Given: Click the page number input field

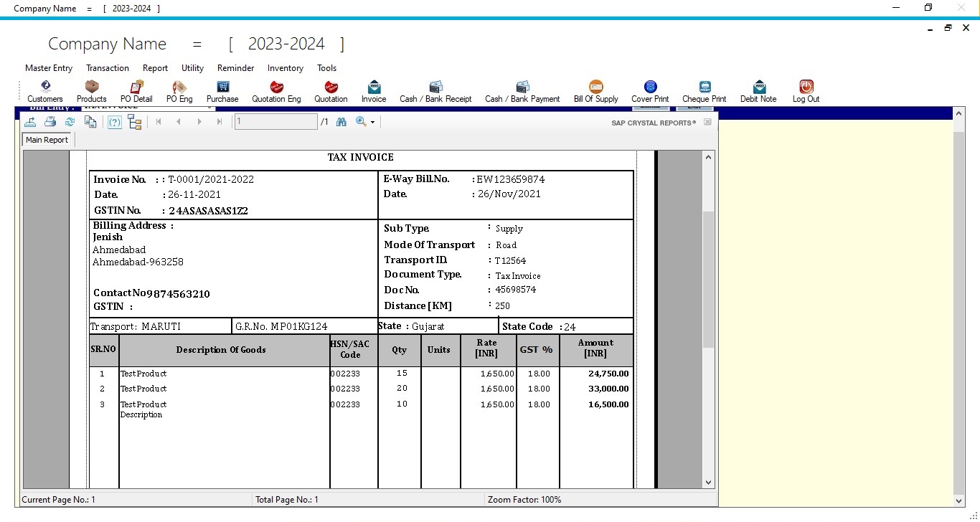Looking at the screenshot, I should 275,121.
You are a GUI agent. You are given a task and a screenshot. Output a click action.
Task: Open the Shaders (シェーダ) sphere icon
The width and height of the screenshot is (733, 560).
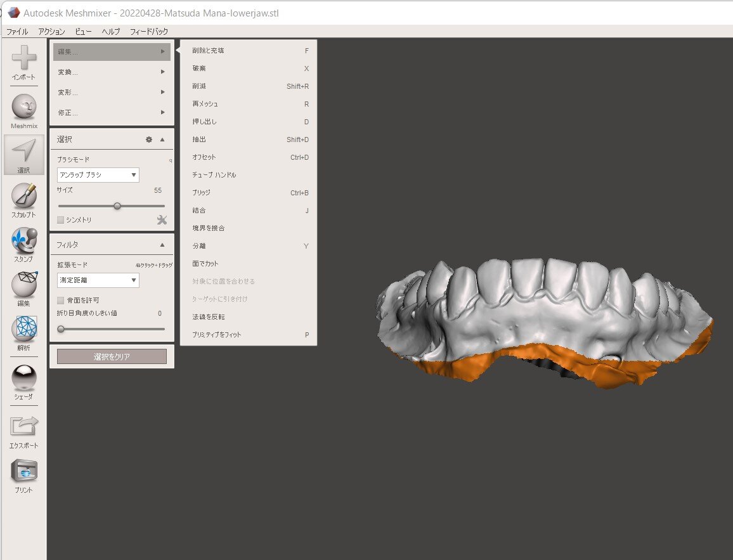24,378
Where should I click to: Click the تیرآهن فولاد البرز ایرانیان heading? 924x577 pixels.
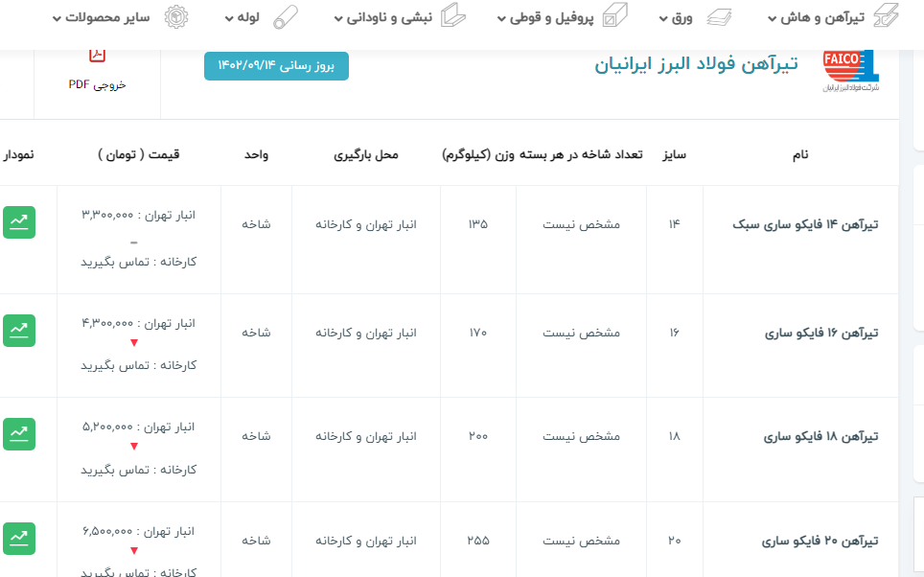click(x=696, y=65)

Action item:
Transcribe the material exactly, and leave out whatever pictures it holds.

Solution to this task:
Given: Click the page number input field

Looking at the screenshot, I should 275,121.
You are a GUI agent. You are given a task and a screenshot. Output a click action.
Task: Open the Shaders (シェーダ) sphere icon
The width and height of the screenshot is (733, 560).
24,378
Where should I click to: Click the تیرآهن فولاد البرز ایرانیان heading? 924x577 pixels.
click(x=696, y=65)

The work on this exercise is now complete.